- **Brief**
Copy out each line of the data below in which the string "with" appears.

- **Exercise input**
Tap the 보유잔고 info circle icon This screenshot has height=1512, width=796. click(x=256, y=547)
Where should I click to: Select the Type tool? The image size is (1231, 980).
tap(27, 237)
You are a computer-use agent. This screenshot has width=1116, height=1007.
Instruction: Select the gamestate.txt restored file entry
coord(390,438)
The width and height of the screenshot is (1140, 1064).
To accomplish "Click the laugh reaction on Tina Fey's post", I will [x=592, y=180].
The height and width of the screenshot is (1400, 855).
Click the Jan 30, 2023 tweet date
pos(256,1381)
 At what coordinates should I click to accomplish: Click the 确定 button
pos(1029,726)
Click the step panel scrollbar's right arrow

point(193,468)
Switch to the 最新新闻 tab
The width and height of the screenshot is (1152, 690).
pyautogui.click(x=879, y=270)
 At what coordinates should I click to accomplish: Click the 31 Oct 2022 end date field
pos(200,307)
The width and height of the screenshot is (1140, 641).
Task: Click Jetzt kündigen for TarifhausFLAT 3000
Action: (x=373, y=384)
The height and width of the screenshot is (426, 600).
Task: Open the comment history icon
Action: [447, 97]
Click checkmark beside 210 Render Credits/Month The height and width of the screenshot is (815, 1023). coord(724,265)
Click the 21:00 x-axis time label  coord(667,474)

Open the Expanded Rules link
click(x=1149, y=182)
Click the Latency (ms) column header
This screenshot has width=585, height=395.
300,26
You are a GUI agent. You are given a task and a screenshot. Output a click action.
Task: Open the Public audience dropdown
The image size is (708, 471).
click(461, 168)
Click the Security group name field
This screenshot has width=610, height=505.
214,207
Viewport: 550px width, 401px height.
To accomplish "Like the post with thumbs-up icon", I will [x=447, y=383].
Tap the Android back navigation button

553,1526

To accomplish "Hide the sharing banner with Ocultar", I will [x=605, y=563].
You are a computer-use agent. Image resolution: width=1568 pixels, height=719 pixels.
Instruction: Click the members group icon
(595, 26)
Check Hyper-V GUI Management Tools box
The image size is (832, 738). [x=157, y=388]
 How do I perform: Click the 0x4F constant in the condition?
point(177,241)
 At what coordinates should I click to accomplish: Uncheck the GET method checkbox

- **Answer to this exercise**
To accomplish "Like the post with thumbs-up icon", I will [x=447, y=383].
To accomplish "Hide the sharing banner with Ocultar", I will [x=605, y=563].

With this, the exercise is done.